| The data |
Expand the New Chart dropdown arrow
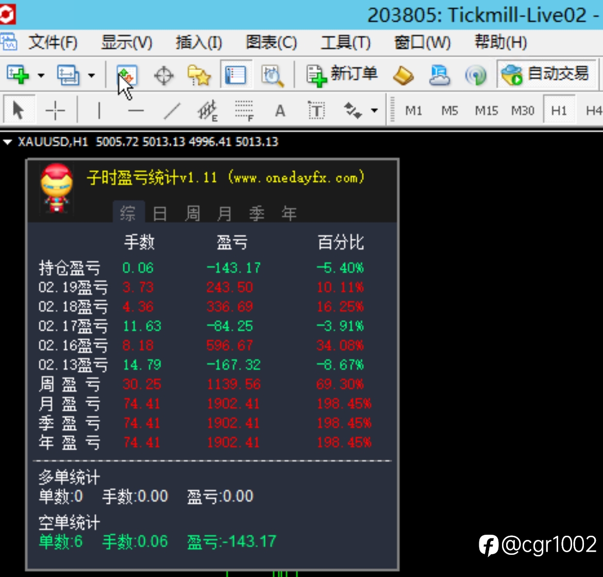 pyautogui.click(x=41, y=75)
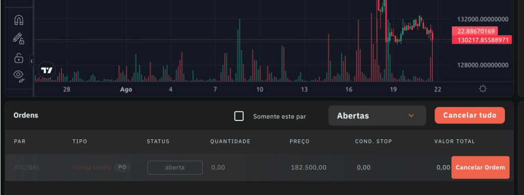Image resolution: width=524 pixels, height=195 pixels.
Task: Click the orange chevron in the Abertas dropdown
Action: pos(411,116)
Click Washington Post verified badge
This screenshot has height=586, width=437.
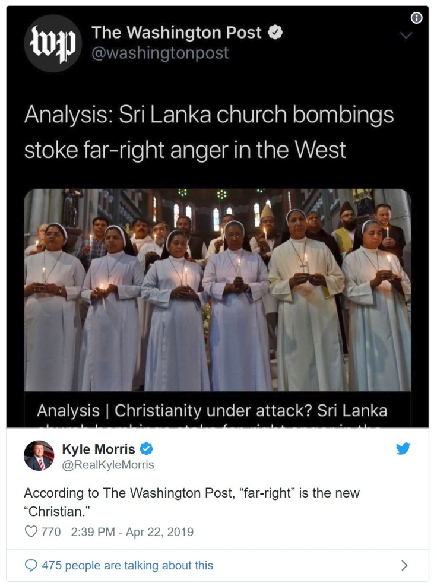pos(275,33)
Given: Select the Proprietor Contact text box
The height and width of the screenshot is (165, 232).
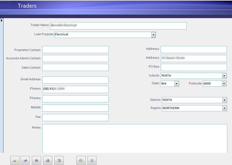Looking at the screenshot, I should 75,50.
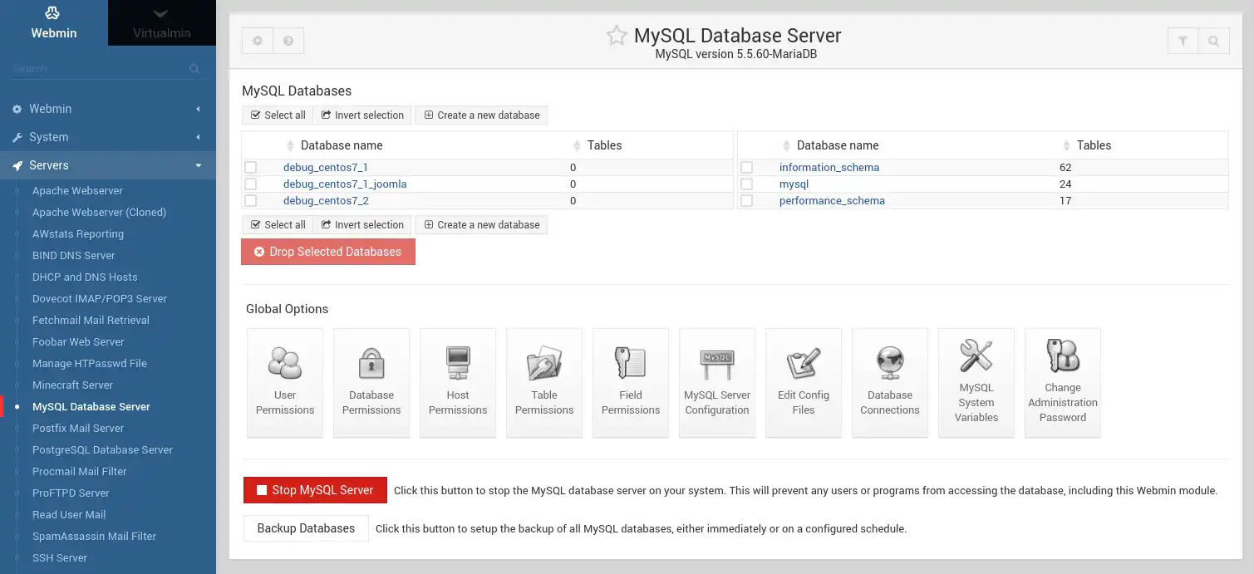This screenshot has width=1254, height=574.
Task: Check the mysql database checkbox
Action: tap(747, 184)
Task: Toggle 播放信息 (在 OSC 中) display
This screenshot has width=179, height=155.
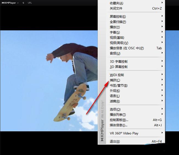Action: pyautogui.click(x=127, y=48)
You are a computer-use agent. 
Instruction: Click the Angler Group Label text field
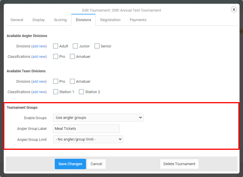(86, 129)
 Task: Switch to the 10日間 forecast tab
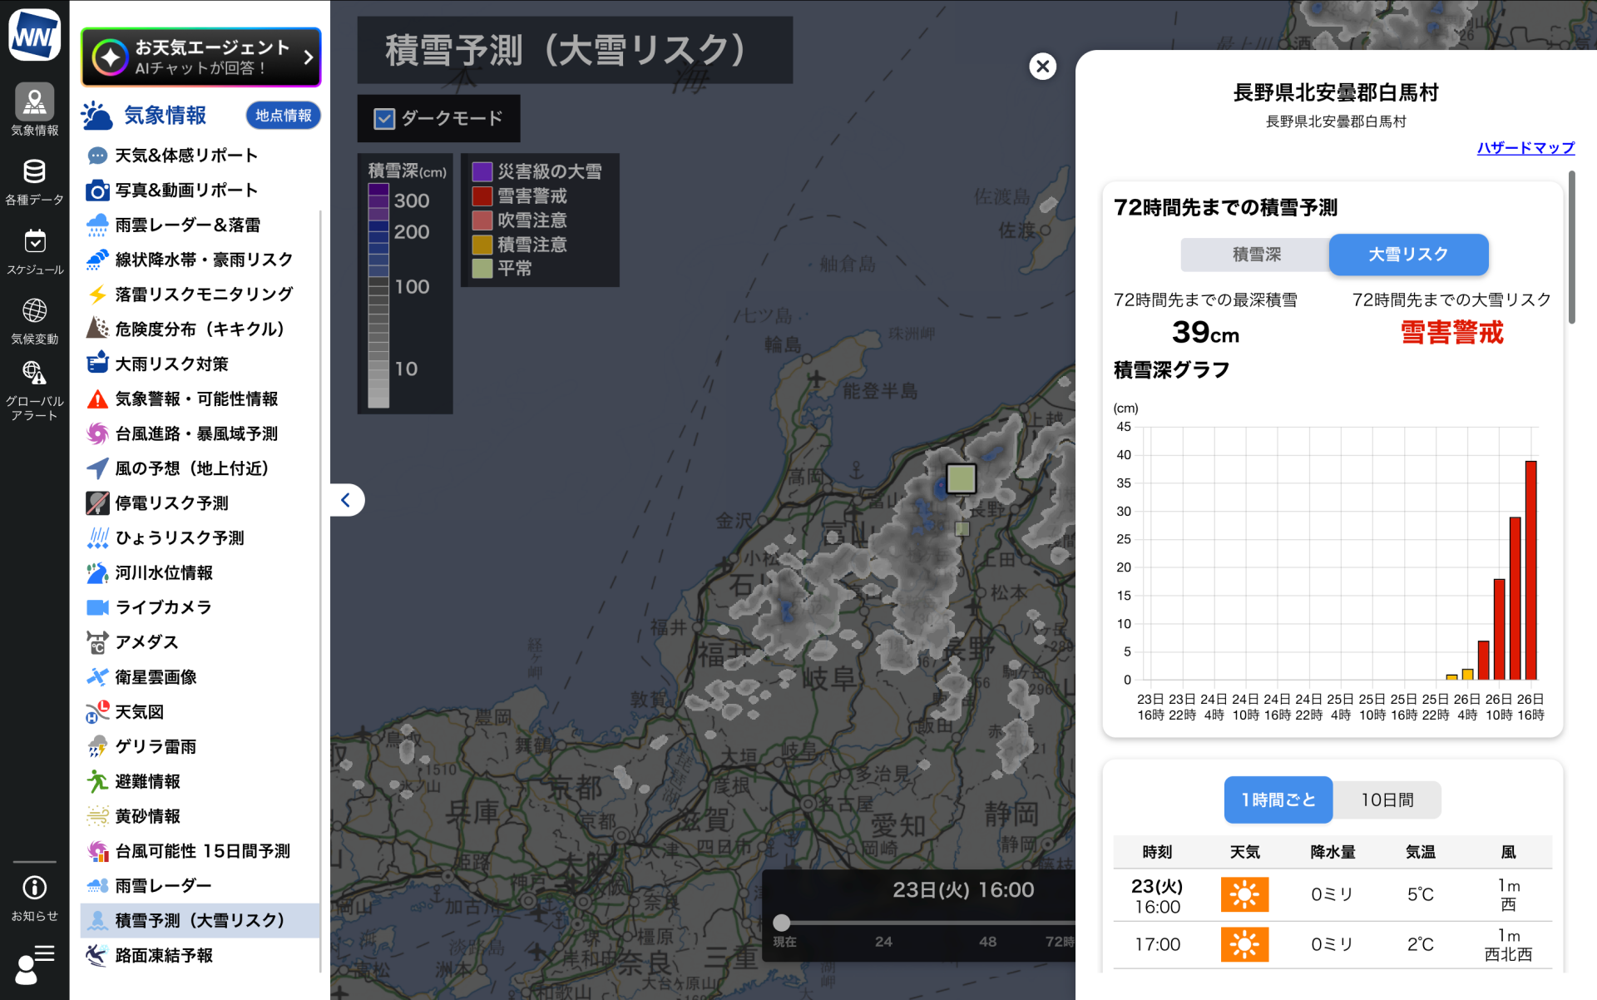coord(1387,800)
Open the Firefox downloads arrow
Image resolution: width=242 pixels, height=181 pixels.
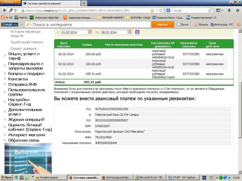[229, 11]
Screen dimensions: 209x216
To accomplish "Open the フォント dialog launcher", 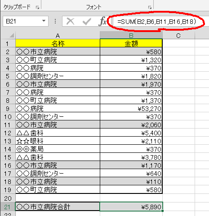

| The request |
Copy every row above word for word, leaving out the pictures.

| Finished exercise |
Expand the New Chart dropdown arrow
 pyautogui.click(x=41, y=75)
Image resolution: width=524 pixels, height=195 pixels.
Task: Click the orange chevron in the Abertas dropdown
Action: pos(411,116)
Click Washington Post verified badge
This screenshot has height=586, width=437.
pos(275,33)
Given: Select the Proprietor Contact text box
The height and width of the screenshot is (165, 232).
Looking at the screenshot, I should 75,50.
This screenshot has width=1254, height=574.
Task: Check the mysql database checkbox
Action: tap(747, 184)
Task: Toggle 播放信息 (在 OSC 中) display
This screenshot has width=179, height=155.
Action: pyautogui.click(x=127, y=48)
You are a computer-use agent. 
Instruction: Click the Angler Group Label text field
(86, 129)
 Task: Switch to the 10日間 forecast tab
coord(1387,800)
Open the Firefox downloads arrow
Image resolution: width=242 pixels, height=181 pixels.
[229, 11]
Screen dimensions: 209x216
To accomplish "Open the フォント dialog launcher", 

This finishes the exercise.